WHAT THE TASK ASKS
Copy out all of the items below word for word, leaving every character unchanged.

LISTED ENTRIES
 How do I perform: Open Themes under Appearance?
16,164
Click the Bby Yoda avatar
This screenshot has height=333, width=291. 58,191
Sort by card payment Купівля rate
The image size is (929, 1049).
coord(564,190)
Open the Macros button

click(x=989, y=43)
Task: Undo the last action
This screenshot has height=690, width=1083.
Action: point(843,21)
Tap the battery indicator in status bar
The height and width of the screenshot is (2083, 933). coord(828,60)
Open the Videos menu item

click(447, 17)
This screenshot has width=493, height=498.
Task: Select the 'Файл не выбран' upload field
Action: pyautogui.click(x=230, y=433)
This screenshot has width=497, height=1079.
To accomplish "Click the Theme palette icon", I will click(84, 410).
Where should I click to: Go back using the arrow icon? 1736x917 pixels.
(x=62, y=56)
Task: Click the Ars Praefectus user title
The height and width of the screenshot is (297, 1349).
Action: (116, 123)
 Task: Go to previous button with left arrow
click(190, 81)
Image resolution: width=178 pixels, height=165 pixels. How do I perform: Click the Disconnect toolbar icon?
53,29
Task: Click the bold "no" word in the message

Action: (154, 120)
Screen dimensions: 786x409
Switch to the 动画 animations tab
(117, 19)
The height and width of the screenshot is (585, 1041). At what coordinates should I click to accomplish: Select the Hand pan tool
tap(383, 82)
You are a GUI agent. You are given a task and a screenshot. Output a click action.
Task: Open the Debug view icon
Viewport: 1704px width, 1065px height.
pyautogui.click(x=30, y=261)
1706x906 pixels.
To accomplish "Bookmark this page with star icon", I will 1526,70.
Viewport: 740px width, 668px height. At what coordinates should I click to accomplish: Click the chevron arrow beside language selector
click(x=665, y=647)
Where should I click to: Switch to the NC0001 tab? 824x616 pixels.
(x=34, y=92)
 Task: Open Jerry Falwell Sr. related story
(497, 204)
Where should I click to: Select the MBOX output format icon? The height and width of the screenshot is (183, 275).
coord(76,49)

EXERCISE RESULT
 How do I perform: Open Themes under Appearance?
16,164
Click the Bby Yoda avatar
This screenshot has height=333, width=291. 58,191
Sort by card payment Купівля rate
The image size is (929, 1049).
coord(564,190)
Open the Macros button

click(x=989, y=43)
Task: Undo the last action
This screenshot has height=690, width=1083.
Action: point(843,21)
Tap the battery indicator in status bar
The height and width of the screenshot is (2083, 933). coord(828,60)
Open the Videos menu item

click(447, 17)
This screenshot has width=493, height=498.
Task: Select the 'Файл не выбран' upload field
Action: pyautogui.click(x=230, y=433)
This screenshot has width=497, height=1079.
To accomplish "Click the Theme palette icon", I will click(84, 410).
Where should I click to: Go back using the arrow icon? 1736x917 pixels.
(x=62, y=56)
Task: Click the Ars Praefectus user title
The height and width of the screenshot is (297, 1349).
Action: (116, 123)
 Task: Go to previous button with left arrow
click(190, 81)
Image resolution: width=178 pixels, height=165 pixels. How do I perform: Click the Disconnect toolbar icon?
53,29
Task: Click the bold "no" word in the message

Action: (154, 120)
Screen dimensions: 786x409
Switch to the 动画 animations tab
(117, 19)
The height and width of the screenshot is (585, 1041). At what coordinates should I click to accomplish: Select the Hand pan tool
tap(383, 82)
You are a GUI agent. You are given a task and a screenshot. Output a click action.
Task: Open the Debug view icon
Viewport: 1704px width, 1065px height.
pyautogui.click(x=30, y=261)
1706x906 pixels.
To accomplish "Bookmark this page with star icon", I will 1526,70.
Viewport: 740px width, 668px height. At what coordinates should I click to accomplish: Click the chevron arrow beside language selector
click(x=665, y=647)
Where should I click to: Switch to the NC0001 tab? 824x616 pixels.
(x=34, y=92)
 Task: Open Jerry Falwell Sr. related story
(497, 204)
Where should I click to: Select the MBOX output format icon? The height and width of the screenshot is (183, 275).
coord(76,49)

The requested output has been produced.